# To trim around eyes, or not to?



## little d (Jul 25, 2006)

I do trim in the inside corners of Sophie's eyes mainly because that is where her staining is. I wash her eyes everyday and trim once a week and it is minimal, however I have noticed that a lot of dogs are not trimmed around the eyes? What do you do? What about between the eyes?


----------



## MellieMel (Mar 11, 2006)

I share your concern and interest here because Emma doesn't have stains (fingers crossed) but does have "crusty hair" in between her eyes, and as it gets hard, despite being wiped everyday), it gets in her eyes and I can't figure out how to get rid of it!


----------



## Cosy (Feb 9, 2006)

I've always cut the hair at the corner (inside corner) of the eyes. I also cut
straight across the bridge from one eye to the other. It seems to give a better
definition of the moustache and helps keep it out of the eyes, which may, in turn,
keep eyes from irritation..thus eye tearing and stain.


----------



## k/c mom (Oct 9, 2004)

> I've always cut the hair at the corner (inside corner) of the eyes. I also cut
> straight across the bridge from one eye to the other. It seems to give a better
> definition of the moustache and helps keep it out of the eyes, which may, in turn,
> keep eyes from irritation..thus eye tearing and stain.[/B]


Your babies always look so perfect. I wish there was a way you could sort of draw or diagram where you are cutting.


----------



## Kisses-4-Princess (Dec 4, 2005)

I cute the hair on the inner corners of the eyes .. kinda hold the scissors straight across the bridge between the eyes and snip. I think it keeps her eyes looking clean and visible.


----------



## Carla (Aug 30, 2005)

I don't trim the hair around Shotzi's eyes anymore. Her tear stains have disappeared ever since I began rinsing her eyes daily with an eye wash that contains Collyrium. This also helps to remove any little crusty things she gets from time to time.

Carla & Shotzi


----------



## Elegant (Jul 17, 2004)

I just started cutting the hair near her eyes and it has helped with the tearing.

~Elegant


----------



## barb (Apr 3, 2006)

If I go to Florida, can you do mine?







I guess that't kind of a long drive. Oh, but princess lives in California.......mmmmm.... 
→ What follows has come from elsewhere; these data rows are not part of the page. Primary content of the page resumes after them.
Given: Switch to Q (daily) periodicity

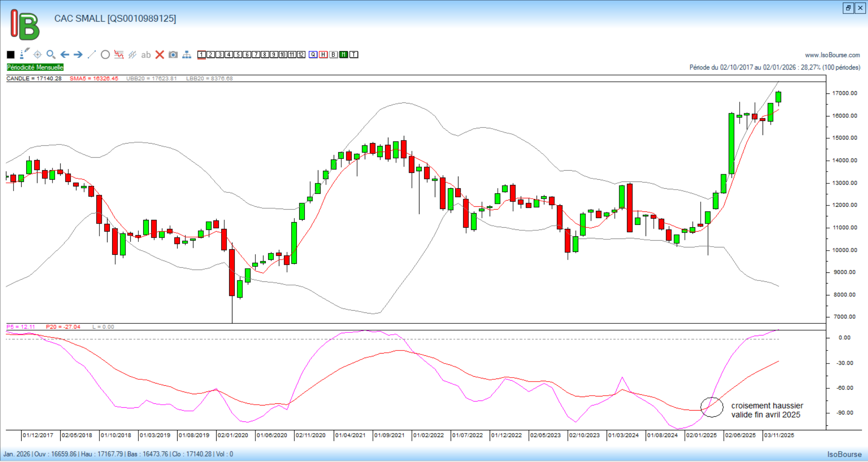Looking at the screenshot, I should click(x=313, y=55).
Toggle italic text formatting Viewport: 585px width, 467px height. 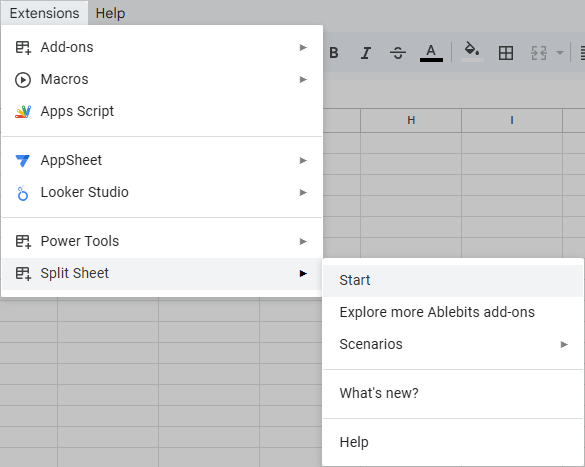366,53
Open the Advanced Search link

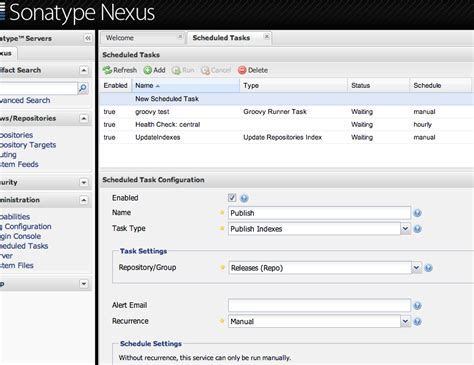point(25,100)
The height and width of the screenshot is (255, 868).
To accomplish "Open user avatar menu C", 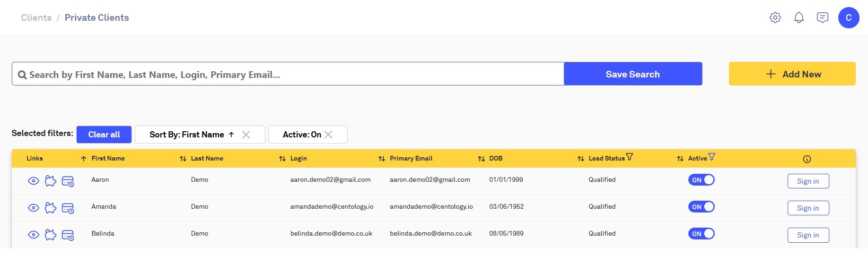I will pos(849,17).
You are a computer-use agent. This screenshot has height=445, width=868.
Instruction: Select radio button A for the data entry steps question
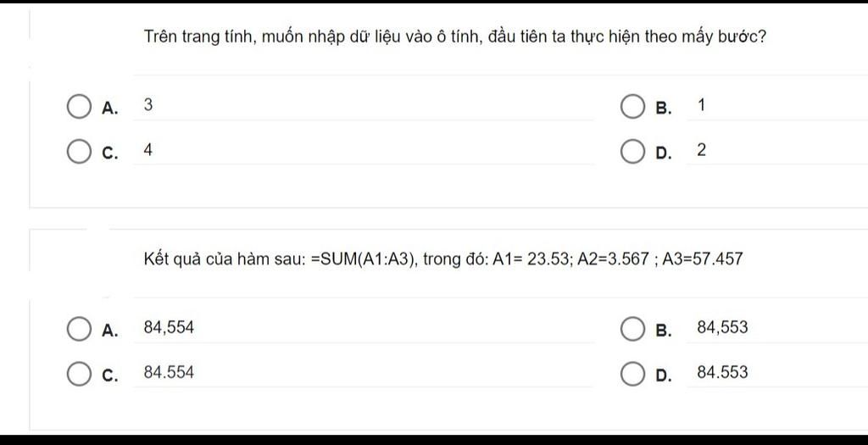pyautogui.click(x=79, y=107)
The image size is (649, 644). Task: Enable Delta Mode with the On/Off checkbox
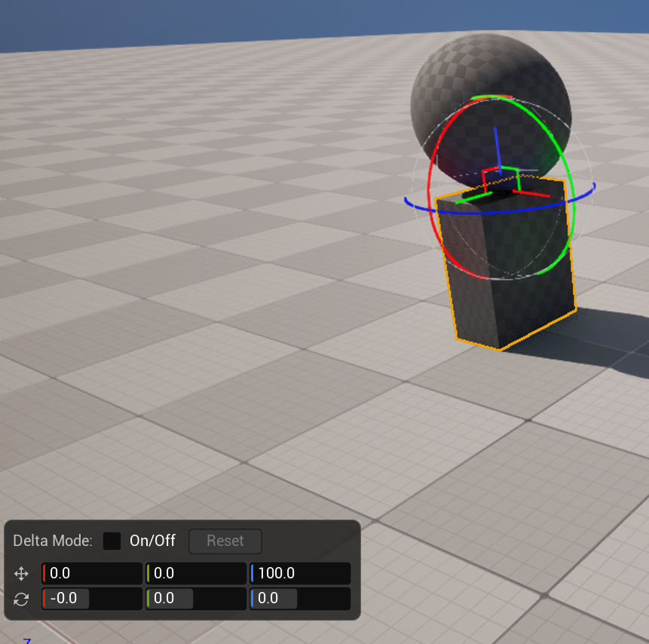tap(111, 541)
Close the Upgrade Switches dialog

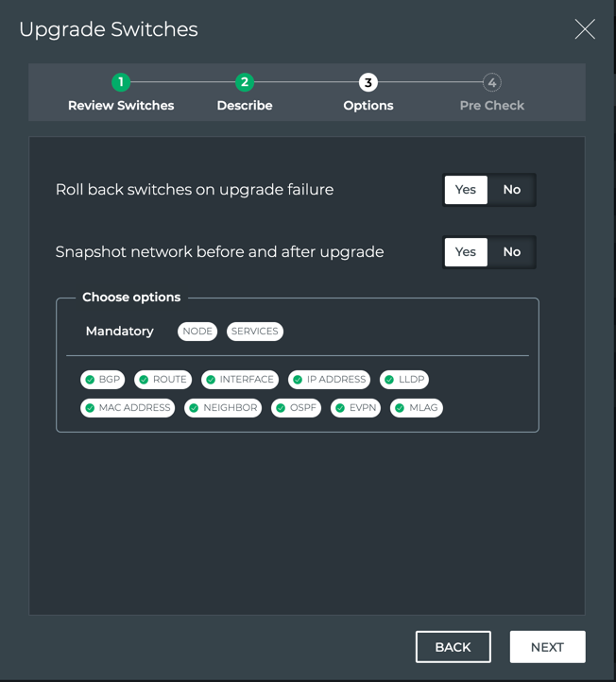tap(585, 29)

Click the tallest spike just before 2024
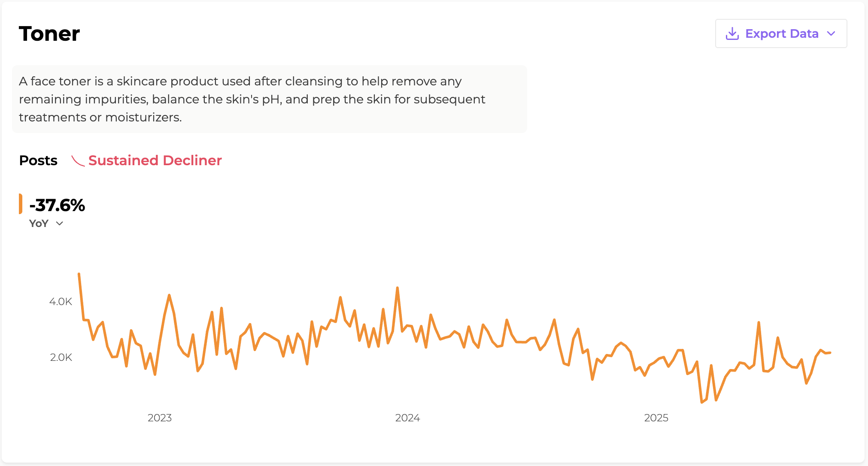398,288
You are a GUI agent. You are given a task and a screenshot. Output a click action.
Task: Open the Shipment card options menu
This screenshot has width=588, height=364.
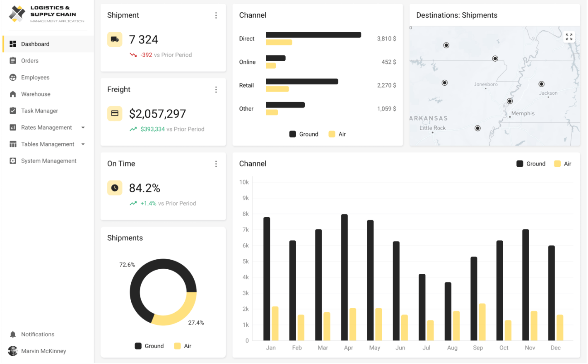pyautogui.click(x=216, y=15)
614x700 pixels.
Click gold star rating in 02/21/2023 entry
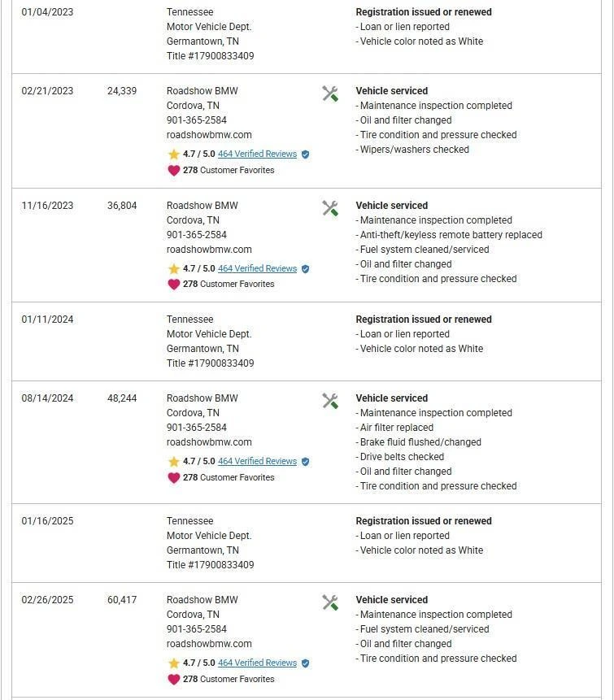click(173, 154)
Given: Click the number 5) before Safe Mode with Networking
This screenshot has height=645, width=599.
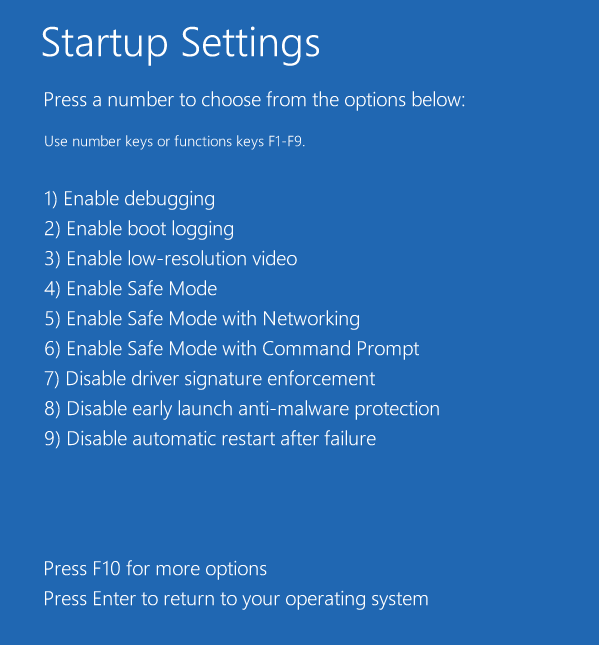Looking at the screenshot, I should pyautogui.click(x=52, y=319).
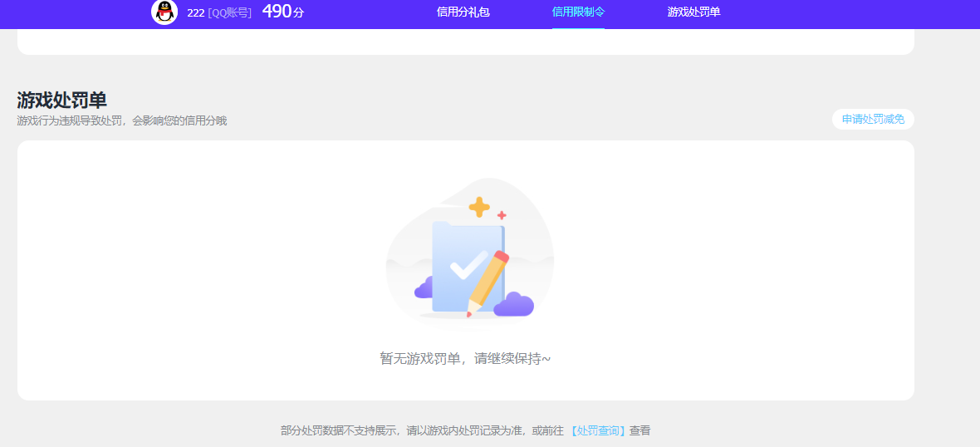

Ever since we got the poodle nose cut, it's been growing. It was cute, but now it is inbetween, so we sort of look like a miniature shaggy dog. I love the way the cosy, toy, & princess look, but I cannot get her hair into a little ponytail, nor will she let me. I don't know if it is not cut right and we need more hair or what. By looking at the pictures I would have never guessed you cut the hair inbetween the eyes, but it is a much neater look. I think Massimo has a cute cut also. Actually they are all adorable in one way or another.
It is funny how they all have a different kind of look but similar. 

Does Shotzi (such a cute name) let you put drops in her eyes? I assume thats what they are. 

Kallie & Catcher have the best videos. It always makes me want another one. Although it would be my luck they would not get along so well.


----------



## Julie718 (Feb 17, 2006)

> I don't trim the hair around Shotzi's eyes anymore. Her tear stains have disappeared ever since I began rinsing her eyes daily with an eye wash that contains Collyrium. This also helps to remove any little crusty things she gets from time to time.
> 
> Carla & Shotzi[/B]


I am curious to know how you rinse Shotzi's eyes? I bought an eye rinse with Collyrium, but Tango will NOT stay still for it!!! Any tips would be great.


----------



## KimKarr (Feb 4, 2006)

I echo Julie's request on how to use the eye wash and HOW do you suggest to keep an 'active' dog still enough to use scissors near their eyes? I know some have suggested you hold them firmly (but without pulling) by their beard. Noelle is REAL active when it comes to having her fash washed - but I just keep working and sort of wrestling her with the warm washcloth. BUT - to do this with scissors around the eys -- no can do.


----------



## k/c mom (Oct 9, 2004)

> I echo Julie's request on how to use the eye wash and HOW do you suggest to keep an 'active' dog still enough to use scissors near their eyes? I know some have suggested you hold them firmly (but without pulling) by their beard. Noelle is REAL active when it comes to having her fash washed - but I just keep working and sort of wrestling her with the warm washcloth. BUT - to do this with scissors around the eys -- no can do.[/B]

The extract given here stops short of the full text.